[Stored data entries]
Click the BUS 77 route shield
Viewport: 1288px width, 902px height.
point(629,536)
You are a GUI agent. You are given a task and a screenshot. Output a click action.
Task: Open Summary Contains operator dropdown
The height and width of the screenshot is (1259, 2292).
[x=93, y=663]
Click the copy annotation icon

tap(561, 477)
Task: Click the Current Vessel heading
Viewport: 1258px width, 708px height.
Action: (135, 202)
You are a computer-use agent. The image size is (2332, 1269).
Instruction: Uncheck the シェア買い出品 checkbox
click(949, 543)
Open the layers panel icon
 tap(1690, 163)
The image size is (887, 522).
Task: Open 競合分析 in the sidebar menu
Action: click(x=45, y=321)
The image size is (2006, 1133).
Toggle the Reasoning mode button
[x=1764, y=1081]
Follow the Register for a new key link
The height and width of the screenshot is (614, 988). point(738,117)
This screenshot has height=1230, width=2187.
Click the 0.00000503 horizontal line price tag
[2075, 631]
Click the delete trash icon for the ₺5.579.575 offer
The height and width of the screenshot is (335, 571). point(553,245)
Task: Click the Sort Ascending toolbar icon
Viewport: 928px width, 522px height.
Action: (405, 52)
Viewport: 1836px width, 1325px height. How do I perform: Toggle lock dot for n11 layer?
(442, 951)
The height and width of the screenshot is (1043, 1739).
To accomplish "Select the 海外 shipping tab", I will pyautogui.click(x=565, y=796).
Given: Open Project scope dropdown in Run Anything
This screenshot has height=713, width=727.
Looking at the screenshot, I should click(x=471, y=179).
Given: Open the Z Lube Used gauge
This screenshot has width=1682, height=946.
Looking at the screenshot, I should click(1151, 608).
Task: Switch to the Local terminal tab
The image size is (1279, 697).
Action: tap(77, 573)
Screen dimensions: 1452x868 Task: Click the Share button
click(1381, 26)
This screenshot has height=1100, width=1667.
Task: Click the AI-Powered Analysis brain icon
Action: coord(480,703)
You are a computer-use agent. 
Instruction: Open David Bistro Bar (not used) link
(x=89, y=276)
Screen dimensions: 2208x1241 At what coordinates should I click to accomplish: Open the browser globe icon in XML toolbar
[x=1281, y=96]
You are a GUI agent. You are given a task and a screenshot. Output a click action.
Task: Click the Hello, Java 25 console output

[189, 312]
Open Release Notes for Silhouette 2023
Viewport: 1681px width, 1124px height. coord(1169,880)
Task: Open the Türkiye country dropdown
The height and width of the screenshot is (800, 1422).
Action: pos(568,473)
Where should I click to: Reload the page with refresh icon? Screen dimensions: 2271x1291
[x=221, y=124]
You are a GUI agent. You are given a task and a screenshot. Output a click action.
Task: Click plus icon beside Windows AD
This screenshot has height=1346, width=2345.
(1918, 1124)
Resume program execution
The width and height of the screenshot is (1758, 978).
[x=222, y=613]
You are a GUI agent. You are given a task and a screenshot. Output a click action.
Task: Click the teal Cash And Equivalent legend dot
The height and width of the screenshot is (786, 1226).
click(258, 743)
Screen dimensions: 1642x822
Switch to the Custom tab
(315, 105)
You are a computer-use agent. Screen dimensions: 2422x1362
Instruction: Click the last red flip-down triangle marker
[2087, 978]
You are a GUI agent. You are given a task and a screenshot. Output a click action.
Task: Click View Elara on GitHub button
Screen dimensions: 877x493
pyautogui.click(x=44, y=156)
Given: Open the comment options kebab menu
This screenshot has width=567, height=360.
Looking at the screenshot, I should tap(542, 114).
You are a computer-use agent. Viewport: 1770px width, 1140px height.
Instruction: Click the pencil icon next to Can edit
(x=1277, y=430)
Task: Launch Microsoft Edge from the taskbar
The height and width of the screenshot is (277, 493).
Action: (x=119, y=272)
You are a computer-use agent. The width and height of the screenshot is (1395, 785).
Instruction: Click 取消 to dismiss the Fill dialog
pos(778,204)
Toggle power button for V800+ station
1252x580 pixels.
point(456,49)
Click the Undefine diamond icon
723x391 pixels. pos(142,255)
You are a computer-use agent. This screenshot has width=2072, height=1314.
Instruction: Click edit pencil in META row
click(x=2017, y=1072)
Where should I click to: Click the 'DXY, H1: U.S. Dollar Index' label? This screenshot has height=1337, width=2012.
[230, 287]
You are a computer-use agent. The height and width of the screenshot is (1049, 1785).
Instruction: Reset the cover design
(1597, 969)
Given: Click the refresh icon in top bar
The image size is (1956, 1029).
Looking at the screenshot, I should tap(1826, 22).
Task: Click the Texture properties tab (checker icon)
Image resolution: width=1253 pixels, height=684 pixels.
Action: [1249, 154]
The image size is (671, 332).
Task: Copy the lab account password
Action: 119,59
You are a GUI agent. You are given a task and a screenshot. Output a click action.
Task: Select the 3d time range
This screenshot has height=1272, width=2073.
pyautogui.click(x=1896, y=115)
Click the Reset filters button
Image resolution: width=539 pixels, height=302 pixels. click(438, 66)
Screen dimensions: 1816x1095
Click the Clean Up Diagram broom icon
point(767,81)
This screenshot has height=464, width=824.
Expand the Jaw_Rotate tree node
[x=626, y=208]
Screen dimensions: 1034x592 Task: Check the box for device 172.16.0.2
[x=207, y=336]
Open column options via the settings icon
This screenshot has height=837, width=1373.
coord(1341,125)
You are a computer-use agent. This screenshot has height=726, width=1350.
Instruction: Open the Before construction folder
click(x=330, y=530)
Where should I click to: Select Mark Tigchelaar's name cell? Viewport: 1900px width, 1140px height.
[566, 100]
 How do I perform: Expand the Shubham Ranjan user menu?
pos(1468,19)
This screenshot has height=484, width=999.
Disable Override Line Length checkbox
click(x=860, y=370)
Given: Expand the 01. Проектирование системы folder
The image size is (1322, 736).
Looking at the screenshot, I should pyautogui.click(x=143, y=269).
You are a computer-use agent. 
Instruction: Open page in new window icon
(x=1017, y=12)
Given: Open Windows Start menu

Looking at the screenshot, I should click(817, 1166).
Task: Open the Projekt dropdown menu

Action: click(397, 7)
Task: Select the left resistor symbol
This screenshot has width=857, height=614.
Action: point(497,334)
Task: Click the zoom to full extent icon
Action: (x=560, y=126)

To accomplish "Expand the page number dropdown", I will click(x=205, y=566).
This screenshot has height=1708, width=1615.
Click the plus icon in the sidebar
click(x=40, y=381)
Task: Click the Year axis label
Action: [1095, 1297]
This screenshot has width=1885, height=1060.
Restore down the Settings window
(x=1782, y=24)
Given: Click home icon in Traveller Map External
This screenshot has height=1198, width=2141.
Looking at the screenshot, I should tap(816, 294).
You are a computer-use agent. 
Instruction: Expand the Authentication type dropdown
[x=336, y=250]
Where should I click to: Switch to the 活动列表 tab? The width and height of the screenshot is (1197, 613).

[Your assignment] Transcribe every record above exactly.

[Exercise solution]
Click the BUS 77 route shield
Viewport: 1288px width, 902px height.
point(629,536)
You are a GUI agent. You are given a task and a screenshot. Output a click action.
Task: Open Summary Contains operator dropdown
The height and width of the screenshot is (1259, 2292).
[x=93, y=663]
Click the copy annotation icon

tap(561, 477)
Task: Click the Current Vessel heading
Viewport: 1258px width, 708px height.
Action: (135, 202)
You are a computer-use agent. The image size is (2332, 1269).
Instruction: Uncheck the シェア買い出品 checkbox
click(949, 543)
Open the layers panel icon
 tap(1690, 163)
The image size is (887, 522).
Task: Open 競合分析 in the sidebar menu
Action: click(x=45, y=321)
The image size is (2006, 1133).
Toggle the Reasoning mode button
[x=1764, y=1081]
Follow the Register for a new key link
The height and width of the screenshot is (614, 988). point(738,117)
This screenshot has height=1230, width=2187.
Click the 0.00000503 horizontal line price tag
[2075, 631]
Click the delete trash icon for the ₺5.579.575 offer
The height and width of the screenshot is (335, 571). point(553,245)
Task: Click the Sort Ascending toolbar icon
Viewport: 928px width, 522px height.
Action: (405, 52)
Viewport: 1836px width, 1325px height. How do I perform: Toggle lock dot for n11 layer?
(442, 951)
The height and width of the screenshot is (1043, 1739).
To accomplish "Select the 海外 shipping tab", I will pyautogui.click(x=565, y=796).
Given: Open Project scope dropdown in Run Anything
This screenshot has height=713, width=727.
Looking at the screenshot, I should click(x=471, y=179).
Given: Open the Z Lube Used gauge
This screenshot has width=1682, height=946.
Looking at the screenshot, I should click(1151, 608).
Task: Switch to the Local terminal tab
The image size is (1279, 697).
Action: tap(77, 573)
Screen dimensions: 1452x868 Task: Click the Share button
click(1381, 26)
This screenshot has height=1100, width=1667.
Task: Click the AI-Powered Analysis brain icon
Action: coord(480,703)
You are a computer-use agent. 
Instruction: Open David Bistro Bar (not used) link
(x=89, y=276)
Screen dimensions: 2208x1241 At what coordinates should I click to accomplish: Open the browser globe icon in XML toolbar
[x=1281, y=96]
You are a GUI agent. You are given a task and a screenshot. Output a click action.
Task: Click the Hello, Java 25 console output

[189, 312]
Open Release Notes for Silhouette 2023
Viewport: 1681px width, 1124px height. coord(1169,880)
Task: Open the Türkiye country dropdown
The height and width of the screenshot is (800, 1422).
Action: pos(568,473)
Where should I click to: Reload the page with refresh icon? Screen dimensions: 2271x1291
[x=221, y=124]
You are a GUI agent. You are given a task and a screenshot. Output a click action.
Task: Click plus icon beside Windows AD
This screenshot has height=1346, width=2345.
(1918, 1124)
Resume program execution
The width and height of the screenshot is (1758, 978).
[x=222, y=613]
You are a GUI agent. You are given a task and a screenshot. Output a click action.
Task: Click the teal Cash And Equivalent legend dot
The height and width of the screenshot is (786, 1226).
click(258, 743)
Screen dimensions: 1642x822
Switch to the Custom tab
(315, 105)
You are a computer-use agent. Screen dimensions: 2422x1362
Instruction: Click the last red flip-down triangle marker
[2087, 978]
You are a GUI agent. You are given a task and a screenshot. Output a click action.
Task: Click View Elara on GitHub button
Screen dimensions: 877x493
pyautogui.click(x=44, y=156)
Given: Open the comment options kebab menu
This screenshot has width=567, height=360.
Looking at the screenshot, I should tap(542, 114).
You are a computer-use agent. Viewport: 1770px width, 1140px height.
Instruction: Click the pencil icon next to Can edit
(x=1277, y=430)
Task: Launch Microsoft Edge from the taskbar
The height and width of the screenshot is (277, 493).
Action: (x=119, y=272)
You are a computer-use agent. The width and height of the screenshot is (1395, 785).
Instruction: Click 取消 to dismiss the Fill dialog
pos(778,204)
Toggle power button for V800+ station
1252x580 pixels.
point(456,49)
Click the Undefine diamond icon
723x391 pixels. pos(142,255)
You are a computer-use agent. This screenshot has width=2072, height=1314.
Instruction: Click edit pencil in META row
click(x=2017, y=1072)
Where should I click to: Click the 'DXY, H1: U.S. Dollar Index' label? This screenshot has height=1337, width=2012.
[230, 287]
You are a computer-use agent. The height and width of the screenshot is (1049, 1785).
Instruction: Reset the cover design
(1597, 969)
Given: Click the refresh icon in top bar
The image size is (1956, 1029).
Looking at the screenshot, I should tap(1826, 22).
Task: Click the Texture properties tab (checker icon)
Image resolution: width=1253 pixels, height=684 pixels.
Action: [1249, 154]
The image size is (671, 332).
Task: Copy the lab account password
Action: 119,59
You are a GUI agent. You are given a task and a screenshot. Output a click action.
Task: Select the 3d time range
This screenshot has height=1272, width=2073.
pyautogui.click(x=1896, y=115)
Click the Reset filters button
Image resolution: width=539 pixels, height=302 pixels. click(438, 66)
Screen dimensions: 1816x1095
Click the Clean Up Diagram broom icon
point(767,81)
This screenshot has height=464, width=824.
Expand the Jaw_Rotate tree node
[x=626, y=208]
Screen dimensions: 1034x592 Task: Check the box for device 172.16.0.2
[x=207, y=336]
Open column options via the settings icon
This screenshot has height=837, width=1373.
coord(1341,125)
You are a computer-use agent. This screenshot has height=726, width=1350.
Instruction: Open the Before construction folder
click(x=330, y=530)
Where should I click to: Select Mark Tigchelaar's name cell? Viewport: 1900px width, 1140px height.
[566, 100]
 How do I perform: Expand the Shubham Ranjan user menu?
pos(1468,19)
This screenshot has height=484, width=999.
Disable Override Line Length checkbox
click(x=860, y=370)
Given: Expand the 01. Проектирование системы folder
The image size is (1322, 736).
Looking at the screenshot, I should pyautogui.click(x=143, y=269).
You are a computer-use agent. 
Instruction: Open page in new window icon
(x=1017, y=12)
Given: Open Windows Start menu

Looking at the screenshot, I should click(817, 1166).
Task: Open the Projekt dropdown menu

Action: click(397, 7)
Task: Select the left resistor symbol
This screenshot has width=857, height=614.
Action: point(497,334)
Task: Click the zoom to full extent icon
Action: (x=560, y=126)

To accomplish "Expand the page number dropdown", I will click(x=205, y=566).
This screenshot has height=1708, width=1615.
Click the plus icon in the sidebar
click(x=40, y=381)
Task: Click the Year axis label
Action: [1095, 1297]
This screenshot has width=1885, height=1060.
Restore down the Settings window
(x=1782, y=24)
Given: Click home icon in Traveller Map External
This screenshot has height=1198, width=2141.
Looking at the screenshot, I should tap(816, 294).
You are a computer-use agent. 
Instruction: Expand the Authentication type dropdown
[x=336, y=250]
Where should I click to: Switch to the 活动列表 tab? The width and height of the screenshot is (1197, 613).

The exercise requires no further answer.